§ **GIVEN TASK**: Reproduce word for word everything from "For those that" down to "dark, cold house." in the storm coverage recap below.

§ **TEXT BLOCK**:

A look back at Patch's massive, comprehensive coverage.

'Sandy' Dominates Morristown Area News This Week

It was a long week. Things moved pretty fast and furiously here at Patch. In case you missed any of these stories, here is a recap of our "Superstorm Sandy" coverage. We hope you're doing OK.

Lessons learned. That was the message officials were hammering home Sunday at the Senior Center, as volunteered grabbed stacks of flyers to pass out to all businesses and residents about Hurricane Sandy.

"We need to take this storm very seriously," Tim Dougherty said during a late Sunday afternoon press conference from Morristown's Office of Emergency Management epicenter, the basement of Town Hall. "Don't wait to react, tomorrow it's going to be on."

Pre-Sandy: Few Businesses Bother Opening in Morristown Monday

n preparation of Hurricane Sandy's arrival later Monday, many area businesses didn't take chances and closed up well before things started getting windy and rainy Monday morning.

Many trees down, some in houses, on cars; at least 4,000 without power in Morristown.

The call from officials to stay inside and out of harm's way hit home for Patch Editor John Dunphy when, while shooting video on Morris Street Monday night, the Raul's Empanadas Town sign was either hit by a branch, caught by the strong wind, something—one moment it was where it's supposed to be, the next moment it was airborne.

This area is now in its recovery phase, but that doesn't mean we're out of the woods. That message, from Morristown Mayor Tim Dougherty, who said Tuesday about 75 percent of Morristown is presently in the dark.

Residents on Sandy: It Could Have Been a Lot Worse

While many homes in this area are without power, and are expected to stay that way for some time, most people agreed Tuesday that Sandy's fury—at least here—spared them the worst.

Sandy Impact Felt Throughout Area [Photos]

Many trees, power lines down in Morristown, Morris Township and Morris Plains.

Business Bustles as Downtown Morristown Stays Powered

Downtown Morristown is open for business. As the region was continuing to recover from a storm that has knocked out power for 2.5 million homes in New Jersey alone, many of those weary from Sandy flocked to Morristown. As night fell, and with both its surrounding communities and other parts of the town still in the dark, downtown literally became a light in the darkness.

There is no gas in Morristown. That, according to a Morristown Police Officer directing traffic at the corner of Ridgedale Avenue and Morris Street around noon Wednesday, amid a sea of cars, honking horns and more than a few unhappy folks.

Power Outages Continue to Drop in Morristown Area

If you're reading this from your repowered home, we're happy for you. If you're reading from a Smartphone currently being charged at one of several available charging stations in the area, we feel for you.

The good news: There's gas to be found at stations with power in and around Morristown. The bad news: Be prepared to wait. A long time.

For those that stopped by St. Peter's Episcopal Church's Maple Avenue hall Thursday night, it wasn't just about the food and drink. It was about community, something positive, simply a reason to get out of a dark, cold house.

§ **DATA EXTRACT**:
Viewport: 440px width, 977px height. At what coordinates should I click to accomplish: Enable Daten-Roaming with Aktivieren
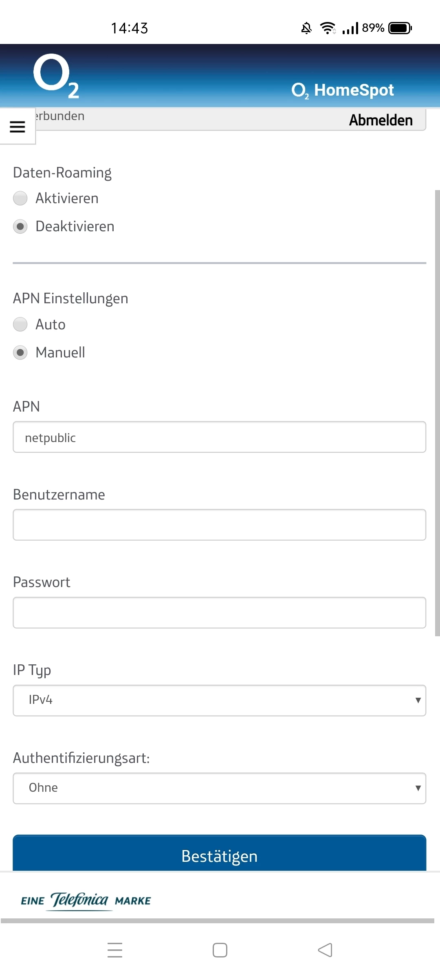pyautogui.click(x=20, y=199)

§ **COMPLETED EXERCISE**:
For those that stopped by St. Peter's Episcopal Church's Maple Avenue hall Thursday night, it wasn't just about the food and drink. It was about community, something positive, simply a reason to get out of a dark, cold house.